*YOUR ASSIGNMENT*
Look through the records below and copy each line that includes the word "header".

*LISTED RECORDS*

*** Begin section ***

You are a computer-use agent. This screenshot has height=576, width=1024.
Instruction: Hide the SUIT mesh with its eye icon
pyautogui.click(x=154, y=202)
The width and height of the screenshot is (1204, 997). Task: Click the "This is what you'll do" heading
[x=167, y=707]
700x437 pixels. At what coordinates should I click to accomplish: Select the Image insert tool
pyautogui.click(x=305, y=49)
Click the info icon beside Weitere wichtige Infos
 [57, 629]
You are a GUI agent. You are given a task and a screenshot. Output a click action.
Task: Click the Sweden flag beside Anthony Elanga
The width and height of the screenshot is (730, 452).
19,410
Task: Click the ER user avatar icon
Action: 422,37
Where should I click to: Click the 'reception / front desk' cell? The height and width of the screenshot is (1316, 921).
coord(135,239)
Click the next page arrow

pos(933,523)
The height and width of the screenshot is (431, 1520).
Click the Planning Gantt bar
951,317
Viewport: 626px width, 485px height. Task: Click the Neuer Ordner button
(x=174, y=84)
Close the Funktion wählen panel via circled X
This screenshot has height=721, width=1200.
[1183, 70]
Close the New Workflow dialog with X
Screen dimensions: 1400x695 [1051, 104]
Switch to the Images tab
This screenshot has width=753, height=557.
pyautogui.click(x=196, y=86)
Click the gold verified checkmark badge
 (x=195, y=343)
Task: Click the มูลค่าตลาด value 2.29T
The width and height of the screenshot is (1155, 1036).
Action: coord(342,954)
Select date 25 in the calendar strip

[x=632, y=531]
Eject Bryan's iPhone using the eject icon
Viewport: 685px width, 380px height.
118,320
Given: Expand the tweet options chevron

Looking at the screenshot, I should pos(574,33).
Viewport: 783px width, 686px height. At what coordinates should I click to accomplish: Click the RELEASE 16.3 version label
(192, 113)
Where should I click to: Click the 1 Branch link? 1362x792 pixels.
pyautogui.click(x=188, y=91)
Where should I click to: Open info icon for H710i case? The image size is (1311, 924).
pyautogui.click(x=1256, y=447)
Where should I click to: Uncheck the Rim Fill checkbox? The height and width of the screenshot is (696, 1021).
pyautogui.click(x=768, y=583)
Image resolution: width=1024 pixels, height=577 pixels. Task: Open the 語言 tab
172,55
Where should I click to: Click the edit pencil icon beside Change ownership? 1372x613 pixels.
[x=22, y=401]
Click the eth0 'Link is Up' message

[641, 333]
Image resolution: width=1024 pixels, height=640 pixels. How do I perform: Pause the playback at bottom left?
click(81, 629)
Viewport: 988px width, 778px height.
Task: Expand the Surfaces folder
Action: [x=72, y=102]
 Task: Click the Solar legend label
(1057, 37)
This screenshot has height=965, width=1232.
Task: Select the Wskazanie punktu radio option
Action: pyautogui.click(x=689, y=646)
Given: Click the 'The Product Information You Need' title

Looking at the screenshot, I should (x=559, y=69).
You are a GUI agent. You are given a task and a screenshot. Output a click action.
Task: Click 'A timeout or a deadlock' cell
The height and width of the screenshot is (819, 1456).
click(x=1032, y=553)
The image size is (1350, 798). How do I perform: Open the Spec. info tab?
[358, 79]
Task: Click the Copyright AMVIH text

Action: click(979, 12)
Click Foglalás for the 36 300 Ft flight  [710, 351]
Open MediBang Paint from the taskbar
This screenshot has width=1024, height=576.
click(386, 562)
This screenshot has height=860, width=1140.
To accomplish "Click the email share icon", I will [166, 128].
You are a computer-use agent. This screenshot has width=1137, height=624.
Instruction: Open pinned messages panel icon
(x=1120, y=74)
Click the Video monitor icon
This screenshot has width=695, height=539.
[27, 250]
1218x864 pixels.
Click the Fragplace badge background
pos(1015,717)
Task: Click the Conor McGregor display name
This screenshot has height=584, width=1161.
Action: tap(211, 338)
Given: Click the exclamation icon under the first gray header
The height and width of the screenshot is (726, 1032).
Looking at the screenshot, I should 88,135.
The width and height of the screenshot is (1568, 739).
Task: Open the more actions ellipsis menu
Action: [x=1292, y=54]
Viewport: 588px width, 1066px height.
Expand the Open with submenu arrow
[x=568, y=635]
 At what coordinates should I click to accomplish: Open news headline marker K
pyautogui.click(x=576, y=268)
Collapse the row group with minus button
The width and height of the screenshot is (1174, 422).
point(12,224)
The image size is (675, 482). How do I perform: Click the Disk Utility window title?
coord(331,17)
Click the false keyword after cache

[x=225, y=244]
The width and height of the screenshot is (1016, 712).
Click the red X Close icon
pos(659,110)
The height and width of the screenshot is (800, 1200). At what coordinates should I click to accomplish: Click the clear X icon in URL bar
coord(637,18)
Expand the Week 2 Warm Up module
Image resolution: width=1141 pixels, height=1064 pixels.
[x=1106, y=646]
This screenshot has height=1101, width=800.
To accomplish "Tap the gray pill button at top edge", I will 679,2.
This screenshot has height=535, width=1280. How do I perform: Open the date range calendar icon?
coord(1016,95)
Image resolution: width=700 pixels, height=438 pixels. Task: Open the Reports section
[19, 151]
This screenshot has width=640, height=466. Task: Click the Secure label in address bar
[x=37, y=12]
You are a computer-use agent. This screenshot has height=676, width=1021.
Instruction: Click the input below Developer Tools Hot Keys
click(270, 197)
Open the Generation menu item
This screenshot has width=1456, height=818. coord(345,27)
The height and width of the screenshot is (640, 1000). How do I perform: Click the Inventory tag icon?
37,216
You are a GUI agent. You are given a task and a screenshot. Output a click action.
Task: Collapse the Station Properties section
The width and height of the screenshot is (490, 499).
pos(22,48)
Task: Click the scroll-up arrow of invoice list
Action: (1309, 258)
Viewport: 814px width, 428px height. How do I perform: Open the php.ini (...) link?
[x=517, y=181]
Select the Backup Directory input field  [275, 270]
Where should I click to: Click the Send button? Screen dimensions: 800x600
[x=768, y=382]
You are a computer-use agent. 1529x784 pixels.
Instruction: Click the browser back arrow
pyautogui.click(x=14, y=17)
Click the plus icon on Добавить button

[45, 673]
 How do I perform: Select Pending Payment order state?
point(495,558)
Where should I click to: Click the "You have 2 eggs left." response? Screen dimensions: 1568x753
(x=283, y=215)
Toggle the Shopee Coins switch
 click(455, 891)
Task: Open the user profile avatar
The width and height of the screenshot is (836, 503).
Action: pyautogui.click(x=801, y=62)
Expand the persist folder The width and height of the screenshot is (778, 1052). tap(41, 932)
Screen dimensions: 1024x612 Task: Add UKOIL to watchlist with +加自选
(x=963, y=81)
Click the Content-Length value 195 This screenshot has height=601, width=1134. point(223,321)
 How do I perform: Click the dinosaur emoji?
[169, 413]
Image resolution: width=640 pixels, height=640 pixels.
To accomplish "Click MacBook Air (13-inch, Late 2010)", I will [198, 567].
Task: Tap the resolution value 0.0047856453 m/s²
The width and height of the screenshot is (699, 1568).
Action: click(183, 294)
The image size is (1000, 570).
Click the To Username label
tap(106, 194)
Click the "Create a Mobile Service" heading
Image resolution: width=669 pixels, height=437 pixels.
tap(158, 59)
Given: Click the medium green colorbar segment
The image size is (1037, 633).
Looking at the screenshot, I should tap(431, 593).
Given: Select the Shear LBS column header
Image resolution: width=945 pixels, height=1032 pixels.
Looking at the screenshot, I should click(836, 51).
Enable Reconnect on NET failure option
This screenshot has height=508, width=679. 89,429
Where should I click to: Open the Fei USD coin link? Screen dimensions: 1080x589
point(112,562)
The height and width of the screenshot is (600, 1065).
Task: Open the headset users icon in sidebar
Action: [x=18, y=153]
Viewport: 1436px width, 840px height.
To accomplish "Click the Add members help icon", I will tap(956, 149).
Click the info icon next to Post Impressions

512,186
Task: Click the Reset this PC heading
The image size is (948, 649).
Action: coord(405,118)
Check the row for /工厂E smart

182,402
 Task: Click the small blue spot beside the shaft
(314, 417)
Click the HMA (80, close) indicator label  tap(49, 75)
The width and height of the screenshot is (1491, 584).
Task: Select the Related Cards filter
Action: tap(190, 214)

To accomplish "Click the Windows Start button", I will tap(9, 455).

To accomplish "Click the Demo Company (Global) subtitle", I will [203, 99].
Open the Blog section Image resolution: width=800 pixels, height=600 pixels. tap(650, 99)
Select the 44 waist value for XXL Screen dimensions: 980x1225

*** End section ***

*RESULT BELOW*
Given: Click the exclamation icon under the first gray header
Given: Select the Shear LBS column header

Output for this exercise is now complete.